### CONSIGNES:
A - Condensez sous forme de courte liste le paragraphe de l'extrait de la page qui commence par « Cette confusion initiale », en conservant ses faits principaux.
B - D'après l'extrait de la page, quel est le principal moyen employé par le gouvernement britannique pour jeter des ombres sur ces questions ?
C - Traduisez en anglais cette phrase de l'extrait de la page : « Le gouvernement britannique a eu l’art de jeter sur tout cela les ombres les plus épaisses. »

### EXTRAIT DE LA PAGE:
Cette confusion initiale que sir Edward Grey établit entre le domaine de l’Egypte et celui de l’Angleterre, en provoque d’autres encore. Si l’Egypte ne se distingue plus de l’Angleterre, il est clair que celle-ci a intérêt à ce que celle-là s’étende le plus loin possible. Aussi commence-t-on à ne plus savoir du tout où elle finit au Sud. Elle finit là où commence la sphère d’influence anglaise. Mais on ne sait pas davantage où commence cette sphère, sinon que c’est au point où finit l’Egypte. Le gouvernement britannique a eu l’art de jeter sur tout cela les ombres les plus épaisses. Le principal moyen qu’il a employé pour atteindre ce résultat est l’équivoque : équivoque sur les mots, équivoque sur les choses. Tantôt il assure que l’Egypte comprend toute la vallée du Nil, ce qui est beaucoup en longueur, et tantôt tout le bassin du Nil, ce qui est beaucoup en largeur. Il emploie indifféremment le mot de vallée et celui de bassin : est-ce à dire qu’il ne se rende pas compte de leur sens parfaitement distinct ? Non, évidemment ; mais il faut tout prévoir. Si on était certain de faire accepter par l’Europe, et notamment par la France, la thèse que ce qui est à l’Egypte est à l’Angleterre, le mot de bassin prévaudrait tout de suite, et bientôt on l’emploierait seul. Mais si on n’y parvient pas, il convient de conserver une ligne de retraite, — pour l’Egypte bien entendu, — et de la confiner dans la vallée du Nil, de manière à laisser à l’Angleterre des voies d’expansion largement ouvertes à droite et à gauche, par exemple dans le Bar-el-Gazal. Les rivières qui se jettent dans le Nil et les vallées ou même les bassins de ces rivières, rentreraient alors dans la sphère d’influence de l’Angleterre.

(Entrées de données)

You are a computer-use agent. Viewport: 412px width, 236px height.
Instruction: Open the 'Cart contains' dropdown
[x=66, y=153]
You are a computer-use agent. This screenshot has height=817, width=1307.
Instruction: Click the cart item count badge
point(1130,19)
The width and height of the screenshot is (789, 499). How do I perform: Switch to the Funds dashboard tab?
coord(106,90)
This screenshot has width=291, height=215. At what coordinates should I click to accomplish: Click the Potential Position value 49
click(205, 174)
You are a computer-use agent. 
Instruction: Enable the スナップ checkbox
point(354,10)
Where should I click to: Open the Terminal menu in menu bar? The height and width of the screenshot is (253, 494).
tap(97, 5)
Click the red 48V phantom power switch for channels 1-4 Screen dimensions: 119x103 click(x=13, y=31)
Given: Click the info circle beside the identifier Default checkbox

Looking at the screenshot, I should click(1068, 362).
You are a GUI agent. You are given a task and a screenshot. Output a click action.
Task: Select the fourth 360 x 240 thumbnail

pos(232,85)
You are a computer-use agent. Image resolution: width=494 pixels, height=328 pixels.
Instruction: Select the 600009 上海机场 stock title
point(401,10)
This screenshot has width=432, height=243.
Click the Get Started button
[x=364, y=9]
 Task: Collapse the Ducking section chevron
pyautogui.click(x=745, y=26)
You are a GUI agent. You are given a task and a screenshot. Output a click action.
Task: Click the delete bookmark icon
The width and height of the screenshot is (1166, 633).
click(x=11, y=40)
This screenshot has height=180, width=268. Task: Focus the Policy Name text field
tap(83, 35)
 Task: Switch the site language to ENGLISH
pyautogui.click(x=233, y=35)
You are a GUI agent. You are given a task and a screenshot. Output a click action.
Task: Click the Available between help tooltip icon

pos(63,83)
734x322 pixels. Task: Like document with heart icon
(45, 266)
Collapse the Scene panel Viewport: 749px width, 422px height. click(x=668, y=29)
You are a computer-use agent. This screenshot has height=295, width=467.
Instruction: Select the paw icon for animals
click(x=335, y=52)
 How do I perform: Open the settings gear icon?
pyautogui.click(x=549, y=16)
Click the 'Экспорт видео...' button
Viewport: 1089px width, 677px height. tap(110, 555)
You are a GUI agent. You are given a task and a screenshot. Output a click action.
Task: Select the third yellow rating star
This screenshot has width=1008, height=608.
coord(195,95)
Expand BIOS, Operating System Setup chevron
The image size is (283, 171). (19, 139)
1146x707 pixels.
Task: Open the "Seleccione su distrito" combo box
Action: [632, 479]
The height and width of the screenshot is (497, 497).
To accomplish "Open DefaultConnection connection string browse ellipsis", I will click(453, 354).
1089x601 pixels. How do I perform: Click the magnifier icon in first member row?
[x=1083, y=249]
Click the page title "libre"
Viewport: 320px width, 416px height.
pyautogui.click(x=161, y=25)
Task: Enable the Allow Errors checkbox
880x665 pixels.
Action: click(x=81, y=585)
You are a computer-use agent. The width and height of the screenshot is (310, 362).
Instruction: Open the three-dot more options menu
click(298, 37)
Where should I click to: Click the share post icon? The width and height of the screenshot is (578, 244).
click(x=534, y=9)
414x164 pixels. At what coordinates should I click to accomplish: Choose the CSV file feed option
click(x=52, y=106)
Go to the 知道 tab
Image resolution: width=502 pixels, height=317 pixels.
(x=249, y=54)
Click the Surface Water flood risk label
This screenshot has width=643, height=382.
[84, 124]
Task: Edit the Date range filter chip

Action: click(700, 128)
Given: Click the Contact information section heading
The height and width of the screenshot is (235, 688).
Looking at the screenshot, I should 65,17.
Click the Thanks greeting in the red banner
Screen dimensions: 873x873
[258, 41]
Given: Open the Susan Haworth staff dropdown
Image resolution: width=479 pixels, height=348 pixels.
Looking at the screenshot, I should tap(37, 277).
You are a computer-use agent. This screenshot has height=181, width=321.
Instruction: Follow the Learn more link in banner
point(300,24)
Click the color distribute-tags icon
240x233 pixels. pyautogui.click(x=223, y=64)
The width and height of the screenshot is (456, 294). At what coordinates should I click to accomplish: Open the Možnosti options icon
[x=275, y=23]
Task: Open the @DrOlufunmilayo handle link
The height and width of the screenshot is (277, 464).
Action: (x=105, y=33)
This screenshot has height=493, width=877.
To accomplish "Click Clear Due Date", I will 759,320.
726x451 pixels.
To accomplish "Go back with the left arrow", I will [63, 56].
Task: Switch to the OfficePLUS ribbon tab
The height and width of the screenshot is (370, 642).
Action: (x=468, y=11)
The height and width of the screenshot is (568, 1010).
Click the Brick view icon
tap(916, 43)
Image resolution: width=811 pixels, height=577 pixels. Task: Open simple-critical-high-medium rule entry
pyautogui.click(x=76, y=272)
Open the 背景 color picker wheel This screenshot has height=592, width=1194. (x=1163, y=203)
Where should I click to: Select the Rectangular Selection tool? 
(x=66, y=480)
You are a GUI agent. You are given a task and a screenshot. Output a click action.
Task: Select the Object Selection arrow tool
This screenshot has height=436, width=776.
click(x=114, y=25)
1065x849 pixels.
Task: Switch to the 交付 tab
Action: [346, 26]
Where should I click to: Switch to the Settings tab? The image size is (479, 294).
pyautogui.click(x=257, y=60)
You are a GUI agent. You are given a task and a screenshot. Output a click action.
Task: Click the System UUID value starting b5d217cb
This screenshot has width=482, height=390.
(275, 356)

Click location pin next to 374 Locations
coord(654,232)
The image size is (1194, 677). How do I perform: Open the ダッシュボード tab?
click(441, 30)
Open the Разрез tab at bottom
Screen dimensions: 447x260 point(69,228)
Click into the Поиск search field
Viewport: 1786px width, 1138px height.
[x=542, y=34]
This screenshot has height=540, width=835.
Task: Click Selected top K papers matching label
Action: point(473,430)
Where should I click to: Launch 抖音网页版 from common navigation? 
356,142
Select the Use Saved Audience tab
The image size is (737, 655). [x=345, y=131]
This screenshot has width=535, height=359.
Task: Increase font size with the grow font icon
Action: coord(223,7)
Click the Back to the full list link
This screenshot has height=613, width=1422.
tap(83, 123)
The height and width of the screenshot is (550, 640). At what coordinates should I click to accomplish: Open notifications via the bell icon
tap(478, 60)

### RÉPONSES:
A -
- Sir Edward Grey confond le domaine de l'Égypte avec celui de l'Angleterre, ce qui provoque d'autres confusions.
- L'Angleterre a intérêt à ce que l'Égypte s'étende le plus loin possible. On ne sait plus où celle-ci finit au Sud, ni où commence la sphère d'influence anglaise.
- Le gouvernement britannique entretient cette obscurité par l'équivoque, sur les mots comme sur les choses.
- Il affirme tantôt que l'Égypte comprend toute la vallée du Nil, tantôt tout le bassin du Nil.
- Si l'Europe, et notamment la France, acceptait que ce qui est à l'Égypte est à l'Angleterre, le mot de bassin prévaudrait.
- Dans le cas contraire, l'Égypte serait confinée dans la vallée du Nil. L'Angleterre garderait ainsi des voies d'expansion, par exemple dans le Bar-el-Gazal, et les rivières qui se jettent dans le Nil, avec leurs vallées ou leurs bassins, entreraient dans sa sphère d'influence.

B - L'équivoque, sur les mots comme sur les choses.

C - The British government has had the skill to cast the thickest shadows over all of this.